*** Text under study Section Begins ***
Mental health and other medical professionals are also raising the alarm about Trump’s perceived craziness. In May, Dr. Bandy X. Lee, a psychiatrist formerly from Yale University, explained to AlterNet that Trump displays symptoms like “significant loss of self-control (disinhibition) and getting stuck on the same thoughts or actions, unable to let go or move on (perseveration), including seemingly compulsive, manic-like late-night communications—e.g., 150 social media posts in one night—fixation on perceived enemies, persecutory ideas, and prolonged, disproportionate attacks on specific individuals and institutions” and “escalating violence that threatens national and global stability. As Commander-in-Chief of our military—more than 5000 nuclear warheads in inter-continental missile silos, on submarines, and in bombers around the world, are ready for launch solely upon his order, and no one now has the authority to countermand his order.”
Lee has previously predicted crises that would emerge from Trump’s public mental state. Less than a week before the 2020 prediction election, she told this journalist for Salon that Trump would wage an insurrection if he lost to then-Vice President Joe Biden because of Trump’s narcissistic tendencies.
“Just as one once settled for adulation in lieu of love, one may settle for fear when adulation no longer seems attainable,” Lee said at the time. “Rage attacks are common, for people are bound to fall short of expectation for such a needy personality—and eventually everyone falls into this category. But when there is an all-encompassing loss, such as the loss of an election, it can trigger a rampage of destruction and reign of terror in revenge against an entire nation that has failed him.”
*** Text under study Section Ends ***
*** Data block Section Begins ***
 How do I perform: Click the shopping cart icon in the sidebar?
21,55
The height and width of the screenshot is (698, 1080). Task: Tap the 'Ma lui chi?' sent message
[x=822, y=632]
*** Data block Section Ends ***
How to complete this task:
Answer these questions from the text on Dr. Bandy X. Lee's comments about Trump.
(a) Which university was Lee formerly from?
(b) How many social media posts in one night does Lee give as an example of Trump's late-night communications?
(c) What did Lee tell Salon Trump would do if he lost to Joe Biden?

Exercise output:
(a) Yale University.
(b) 150.
(c) Wage an insurrection.